Even in asymptomatic patients with SSc, ILD is prevalent, with NSIP being the most common pattern. IL-33 could be considered a potential biomarker for predicting the presence of ILD in SSc patients.
肺部受累是系统性硬化症(SSc)相关发病率和死亡率的最常见主要原因。因此,确定各种肺部受累的模式对于这些患者的临床管理至关重要。在目前的研究中,我们旨在研究与 SSc 患者(SSc-ILD)相关的间质性肺病(ILD)的模式及其与血清标志物和临床参数的关系。
对 34 名符合 2013 年 ACR/EULAR SSc 标准的成年 SSc 患者和 40 名年龄和性别匹配的健康对照组进行了横断面研究。对患者进行了病史采集、临床检查、使用改良罗德纳皮肤评分(mRSS)进行皮肤评估、胸部 X 线(CXR)、肺功能检查(PFTs)和胸部高分辨率计算机断层扫描(HRCT)。除了进行常规实验室检查外,还进行了免疫检查和酶联免疫吸附试验(ELISA)以确定 IL-33 水平。

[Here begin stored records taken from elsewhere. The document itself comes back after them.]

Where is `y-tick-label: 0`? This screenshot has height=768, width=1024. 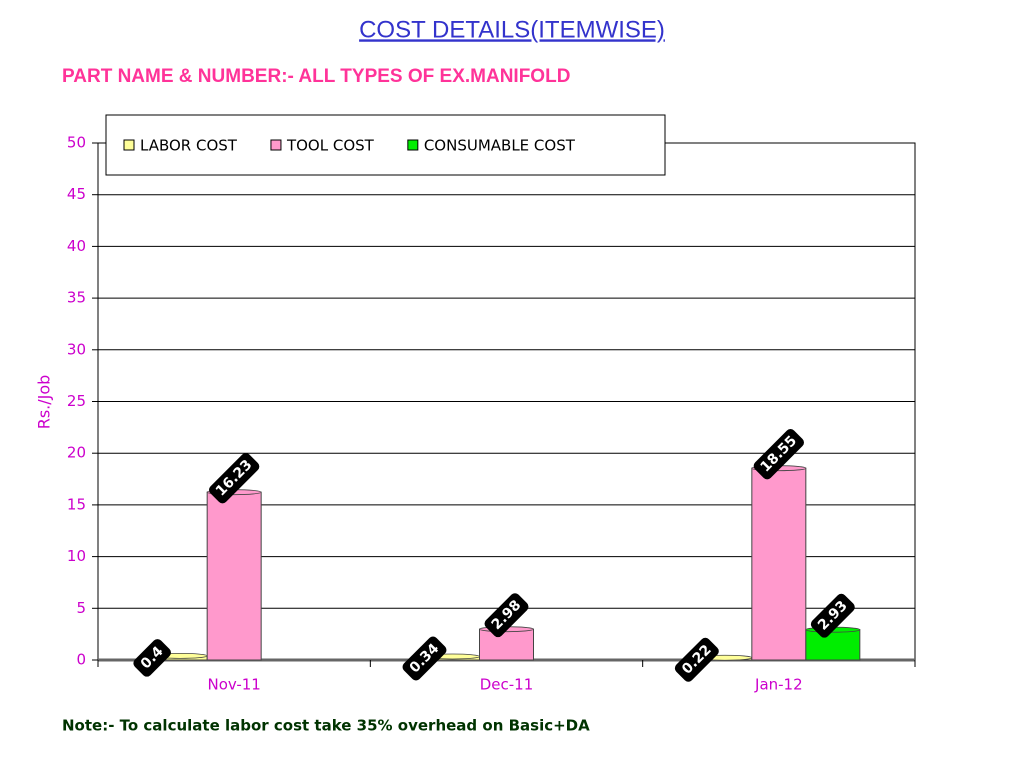
y-tick-label: 0 is located at coordinates (81, 660).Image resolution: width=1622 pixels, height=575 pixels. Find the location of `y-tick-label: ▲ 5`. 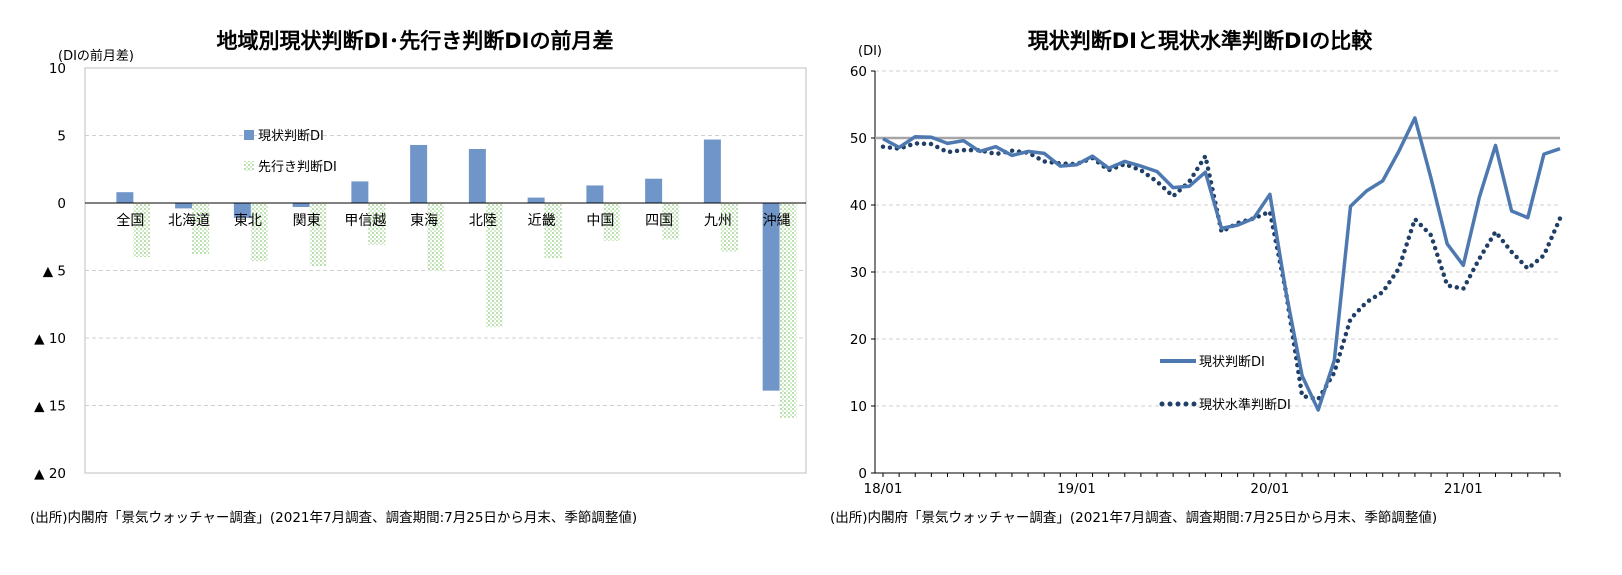

y-tick-label: ▲ 5 is located at coordinates (54, 272).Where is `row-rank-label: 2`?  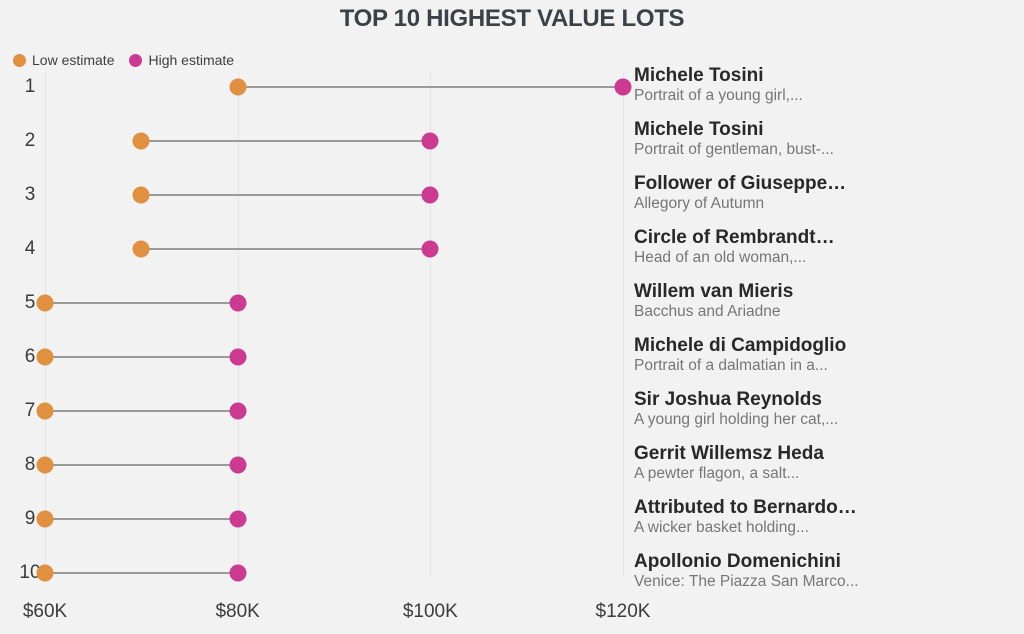
row-rank-label: 2 is located at coordinates (30, 140).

ILD 在 23 名 SSc 患者中发现(67.6%);20 名患者为弥漫性,3 名患者为局限性。非特异性间质性肺炎(NSIP)占 56.5%,寻常性间质性肺炎(UIP)占 21.7%,胸膜肺弹性纤维增生症(PPFE)占 8.7%,机化性肺炎(OP)混合模式占 13%。此外,SSc 患者的平均 IL-33 水平为 98±12.7,而对照组为 66.2±10.6(p<0.001),ILD 患者的水平显著更高(101.7±13.4)比没有ILD 的患者(90.4±6.2),与 mRSS 呈强正相关。
即使在无症状的 SSc 患者中,ILD 也很常见,其中 NSIP 是最常见的模式。IL-33 可以被认为是预测 SSc 患者存在 ILD 的潜在生物标志物。